The anatomical structure segmentation of the spine and adjacent structures from computed tomography (CT) images is a key step for spinal disease diagnosis and treatment. However, the segmentation of CT images is impeded by low contrast and complex vertebral boundaries. Although advanced models such as the Segment Anything Model (SAM) have shown promise in various segmentation tasks, their performance in spinal CT imaging is limited by high annotation requirements and poor domain adaptability. To address these limitations, we propose SpinalSAM-R1, a multimodal vision-language interactive system that integrates a fine-tuned SAM with DeepSeek-R1, for spine CT image segmentation. Specifically, our SpinalSAM-R1 introduces an anatomy-guided attention mechanism to improve spine segmentation performance, and a semantics-driven interaction protocol powered by DeepSeek-R1, enabling natural language-guided refinement. The SpinalSAM-R1 is fine-tuned using Low-Rank Adaptation (LoRA) for efficient adaptation. We validate our SpinalSAM-R1 on the spine anatomical structure with CT images. Experimental results suggest that our method achieves superior segmentation performance. Meanwhile, we develop a PyQt5-based interactive software, which supports point, box, and text-based prompts. The system supports 11 clinical operations with 94.3\% parsing accuracy and sub-800 ms response times. The software is released on https://github.com/6jm233333/spinalsam-r1.

Paper Structure

This paper contains 24 sections, 16 equations, 5 figures, 2 tables.

Figures (5)

  • Figure 1: Overview of the SpinalSAM-R1 system, divided into two functional blocks.
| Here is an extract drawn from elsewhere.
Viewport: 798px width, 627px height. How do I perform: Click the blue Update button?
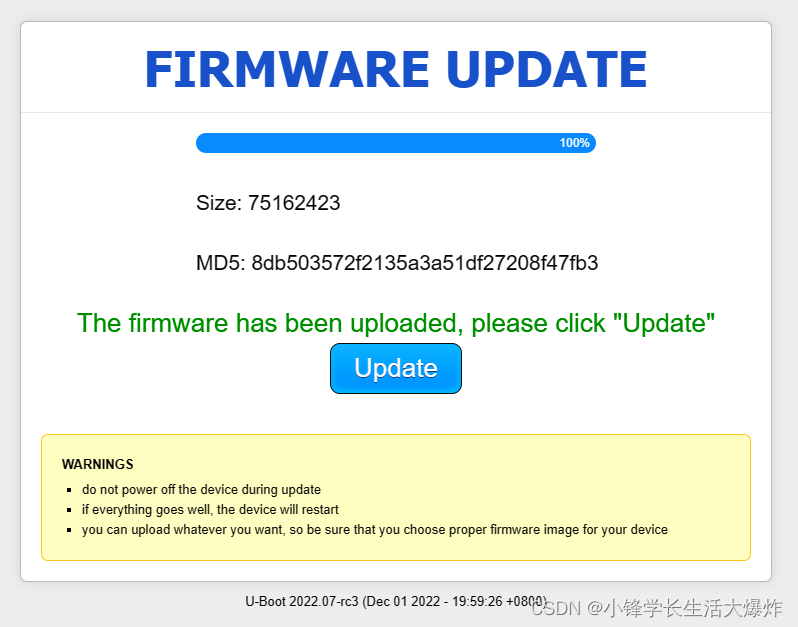tap(395, 368)

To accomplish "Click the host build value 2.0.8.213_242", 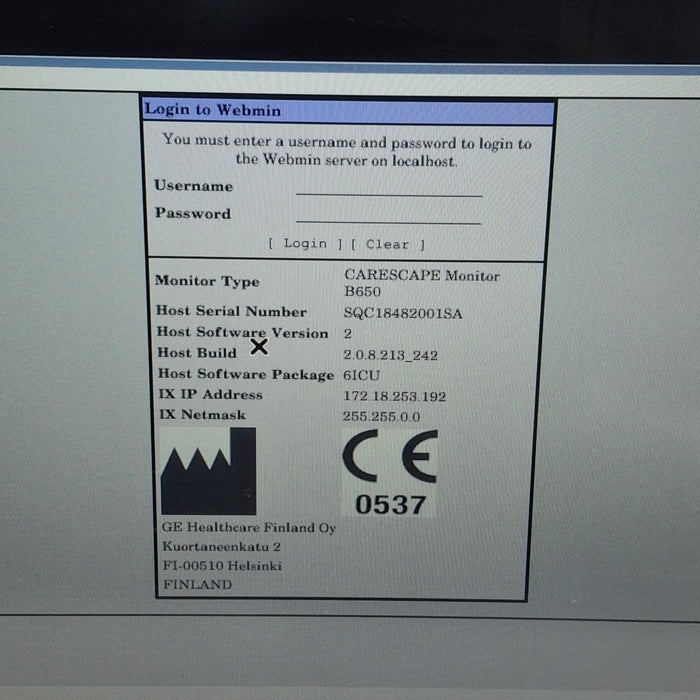I will click(390, 355).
Top Block (System Architecture Overview): Illustrates the pipeline of instruction parsing and result evaluation—natural language commands (e.g., “Open Image”, “Add [Lumbar] points”) are processed by DeepSeek-R1 into four operation categories (Image Operations, Point Operations, etc.), then output segmentation results with metrics like Dice Score and Reasoning Time. Bottom Block (Natural Language Interaction Examples): Demonstrates how explicit natural language prompts (e.g., “Generate Spine”, “Add [Lumbar] points”) are encoded via Prompt Encoder, fused with image embeddings from Image Encoder, and decoded by Mask Decoder to generate spinal segmentation results.
  • Figure 2: System architecture of SpinalSAM-R1, comprising five hierarchical layers: User Interface Layer (PyQt5-based, supports point/box/text interaction with real-time visualization), Business Logic Layer (integrates SAM model inference and DeepSeek-R1 natural language parsing), Data Service Layer (manages image loading, caching, and annotation storage), Support Module (handles annotation visualization, coordinate transformation, and model adaptation), and Infrastructure Layer (governs hardware resource allocation, model deployment, and cross-platform compatibility).
  • Figure 3: Overview of feature-enhanced SAM, showing the integration of feature-enhanced SAM with multimodal user interaction.
  • Figure 4: The SpinalSAM-R1 multimodal system supports interactive segmentation via manual annotation or natural language commands.
  • Figure 5: Segmentation results of CT lumbar images on sagittal, coronal, and axial views across different methods. From left to right, the columns show the original image, ground truth, SpinalSAM-R1, UNet, TransUNet, Swin-Unet, SAM-Med2D-box, and SAM-Med2D-point. All methods are evaluated under identical interaction prompts, with blue masks representing the predicted vertebral regions.